改訂新版 世界大百科事典 「寛保2年江戸洪水」の意味・わかりやすい解説
寛保2年江戸洪水 (かんぽうにねんえどこうずい)
1742年(寛保2)の7月28日から雨が降り続き,8月1日には大風雨が襲い,利根川,荒川水系ともに大洪水となった。江戸では3日夜から7日にかけて増水し,下谷,浅草,本所辺のみで溺死者3900人余に達す。新大橋や永代橋,修理中の両国橋の橋柱が流失。町奉行石河(いしこ)政朝の5日付上申書には,本所清水町鐘撞堂で5~6尺,軒まで浸水した家もあり,同所四ッ目でも5~6尺から7尺とある。減水し始めた8日に再度大風雨が襲来し事態を悪化させた。幕府は船手に命じ鯨舟を出し屋根や樹木などに孤立していた人々を救助し,被災者に対し粥や焼飯のほどこし,救米の支給を行った。

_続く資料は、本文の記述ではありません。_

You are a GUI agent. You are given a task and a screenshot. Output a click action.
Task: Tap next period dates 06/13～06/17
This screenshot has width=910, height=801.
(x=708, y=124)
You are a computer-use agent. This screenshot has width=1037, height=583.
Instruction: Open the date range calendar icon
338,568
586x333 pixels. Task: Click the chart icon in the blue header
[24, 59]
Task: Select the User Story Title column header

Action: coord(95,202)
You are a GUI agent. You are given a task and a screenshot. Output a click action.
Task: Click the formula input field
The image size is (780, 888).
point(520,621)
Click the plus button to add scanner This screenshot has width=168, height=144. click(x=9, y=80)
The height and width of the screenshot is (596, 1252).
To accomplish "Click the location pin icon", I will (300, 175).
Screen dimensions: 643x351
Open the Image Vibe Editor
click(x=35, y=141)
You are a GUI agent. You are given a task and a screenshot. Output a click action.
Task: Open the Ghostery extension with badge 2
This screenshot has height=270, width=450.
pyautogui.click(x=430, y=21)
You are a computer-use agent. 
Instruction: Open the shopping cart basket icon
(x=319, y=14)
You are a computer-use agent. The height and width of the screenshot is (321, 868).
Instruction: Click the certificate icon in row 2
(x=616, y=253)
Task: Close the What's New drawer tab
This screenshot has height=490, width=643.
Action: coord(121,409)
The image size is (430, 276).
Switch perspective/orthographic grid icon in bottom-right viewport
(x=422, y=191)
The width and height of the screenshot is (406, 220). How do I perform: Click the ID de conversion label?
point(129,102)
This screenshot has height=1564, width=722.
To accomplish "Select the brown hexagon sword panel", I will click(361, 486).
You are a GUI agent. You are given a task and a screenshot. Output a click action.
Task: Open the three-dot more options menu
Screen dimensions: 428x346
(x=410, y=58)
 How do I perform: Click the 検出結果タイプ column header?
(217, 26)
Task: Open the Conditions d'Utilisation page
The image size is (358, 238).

食物のほどこしは6日に6000人前で,8日には1万人前となり,16日から昼のみ7000人前に減少したが,延べ18万6000余人前に達した。独自に炊出しを行った町人もいた。関東一帯の河川や用悪水施設の修復は,熊本・長州・津・岡山など10藩に命じられた。